A conscious weaving of qualities of character through classroom and campus is a hallmark of a GPS education. The Middle School Character Committee meets monthly to plan character topics for weekly advisory and assembly. School assemblies three times a week begin with wise words from a student or faculty member and end with a senior talk, required of every senior, her long-anticipated and much-feared chance to tell the school family what matters most to her. Lunchtime Learning sessions gather crowds around controversial issues, led by students (a religious diversity panel), teachers ('What is the distance between bystander and perpetrator?' or 'Should we go to war in Iraq?') and community members ('Confessions of a Former Racist'). Parents attend sessions as well.

 

 

The caring school community is highly praised by GPS students and families. Every new student has a buddy. Students celebrate a faculty member's five years cancer free; they lavish love on a classmate in St. Jude's Children's Hospital; they cook meals for faculty members in crisis. Seniors serve a homemade breakfast to the cafeteria staff; a club takes over cafeteria dishwashing and bathroom cleaning to give regular employees an afternoon off. A February Winterim session gathers small faculty/student groups to work, serve, learn, and travel.

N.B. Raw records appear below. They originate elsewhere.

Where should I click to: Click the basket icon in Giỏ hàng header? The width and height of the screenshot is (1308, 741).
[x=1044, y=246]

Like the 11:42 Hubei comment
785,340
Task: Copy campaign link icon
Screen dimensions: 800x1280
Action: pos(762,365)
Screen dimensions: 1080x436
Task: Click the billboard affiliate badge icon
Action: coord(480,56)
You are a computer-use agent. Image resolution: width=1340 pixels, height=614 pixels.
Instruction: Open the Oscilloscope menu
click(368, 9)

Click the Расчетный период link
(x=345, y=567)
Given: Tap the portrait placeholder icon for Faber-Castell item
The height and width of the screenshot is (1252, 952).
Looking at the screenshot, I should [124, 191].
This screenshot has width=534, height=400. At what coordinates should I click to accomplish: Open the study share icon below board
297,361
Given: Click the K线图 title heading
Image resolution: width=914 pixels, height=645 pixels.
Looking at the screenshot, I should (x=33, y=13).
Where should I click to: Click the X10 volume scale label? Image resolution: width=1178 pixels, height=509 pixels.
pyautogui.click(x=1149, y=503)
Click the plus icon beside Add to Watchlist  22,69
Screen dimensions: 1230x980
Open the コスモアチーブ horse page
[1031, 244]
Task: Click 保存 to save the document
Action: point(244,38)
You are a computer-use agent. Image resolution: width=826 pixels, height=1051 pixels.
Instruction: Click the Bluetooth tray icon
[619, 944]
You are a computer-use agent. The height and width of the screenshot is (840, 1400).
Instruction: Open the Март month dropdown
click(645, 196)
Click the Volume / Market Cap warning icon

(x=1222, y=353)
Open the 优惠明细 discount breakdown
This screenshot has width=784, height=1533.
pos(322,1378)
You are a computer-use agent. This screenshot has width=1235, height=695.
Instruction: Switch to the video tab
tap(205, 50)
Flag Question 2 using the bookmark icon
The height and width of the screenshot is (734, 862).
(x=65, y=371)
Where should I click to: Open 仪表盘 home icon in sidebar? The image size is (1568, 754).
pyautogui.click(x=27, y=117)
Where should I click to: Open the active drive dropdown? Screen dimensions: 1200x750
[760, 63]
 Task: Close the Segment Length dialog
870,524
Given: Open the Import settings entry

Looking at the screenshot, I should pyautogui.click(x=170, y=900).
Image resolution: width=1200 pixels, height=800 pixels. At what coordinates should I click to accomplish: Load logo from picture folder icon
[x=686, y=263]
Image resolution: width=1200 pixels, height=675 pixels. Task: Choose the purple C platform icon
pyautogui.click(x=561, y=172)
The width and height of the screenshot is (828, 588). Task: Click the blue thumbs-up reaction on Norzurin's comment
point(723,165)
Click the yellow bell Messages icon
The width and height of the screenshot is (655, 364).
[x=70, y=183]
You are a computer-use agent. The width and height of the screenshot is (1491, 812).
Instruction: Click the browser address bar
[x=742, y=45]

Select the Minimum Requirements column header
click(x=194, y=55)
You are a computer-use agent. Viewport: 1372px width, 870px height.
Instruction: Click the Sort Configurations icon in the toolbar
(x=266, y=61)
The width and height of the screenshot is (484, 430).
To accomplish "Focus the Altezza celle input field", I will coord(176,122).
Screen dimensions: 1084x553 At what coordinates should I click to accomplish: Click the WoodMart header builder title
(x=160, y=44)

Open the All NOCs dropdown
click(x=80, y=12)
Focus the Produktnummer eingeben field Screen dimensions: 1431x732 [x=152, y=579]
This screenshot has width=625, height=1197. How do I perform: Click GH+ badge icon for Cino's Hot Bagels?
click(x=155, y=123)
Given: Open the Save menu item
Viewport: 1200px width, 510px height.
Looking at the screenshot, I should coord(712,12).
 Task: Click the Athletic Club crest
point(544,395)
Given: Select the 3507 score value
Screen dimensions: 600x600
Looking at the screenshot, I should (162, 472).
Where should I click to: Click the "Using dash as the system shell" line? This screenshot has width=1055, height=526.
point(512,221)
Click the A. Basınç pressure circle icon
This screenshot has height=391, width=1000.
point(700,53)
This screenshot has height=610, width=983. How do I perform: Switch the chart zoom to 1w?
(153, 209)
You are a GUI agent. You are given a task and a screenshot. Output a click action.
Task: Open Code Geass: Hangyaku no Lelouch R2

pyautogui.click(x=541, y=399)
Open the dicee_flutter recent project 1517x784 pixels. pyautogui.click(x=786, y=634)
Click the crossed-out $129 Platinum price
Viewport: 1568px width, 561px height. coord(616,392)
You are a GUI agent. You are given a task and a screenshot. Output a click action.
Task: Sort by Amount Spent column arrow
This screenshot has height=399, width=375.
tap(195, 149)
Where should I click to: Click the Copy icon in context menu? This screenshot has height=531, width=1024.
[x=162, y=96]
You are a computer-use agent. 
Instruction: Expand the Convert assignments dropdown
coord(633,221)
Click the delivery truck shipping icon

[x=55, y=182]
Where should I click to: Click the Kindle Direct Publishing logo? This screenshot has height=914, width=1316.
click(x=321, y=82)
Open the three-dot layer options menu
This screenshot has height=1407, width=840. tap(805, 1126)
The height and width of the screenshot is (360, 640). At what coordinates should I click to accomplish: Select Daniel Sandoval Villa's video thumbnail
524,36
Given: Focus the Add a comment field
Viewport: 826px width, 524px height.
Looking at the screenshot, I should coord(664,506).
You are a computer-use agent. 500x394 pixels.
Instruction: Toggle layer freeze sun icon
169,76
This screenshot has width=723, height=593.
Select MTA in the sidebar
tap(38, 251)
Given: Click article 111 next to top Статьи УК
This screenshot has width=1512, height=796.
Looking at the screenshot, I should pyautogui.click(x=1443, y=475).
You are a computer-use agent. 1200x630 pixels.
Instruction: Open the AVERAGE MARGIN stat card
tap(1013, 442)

The student-led Forum on Character sponsors 'Real Conversations,' for which 30 to 50 faculty and staff members volunteer to address small groups of students on their own character-defining moments: fleeing from Castro's Cuba as a teenager, living with a chronic disease, serving in the Peace Corps.

 

 

From the Code of Ethical Conduct which awaits each middle schooler's signature, to the athletic program, centered on the idea of team, to the eighth grade Changes & Choices classes'character education is a way of life at GPS.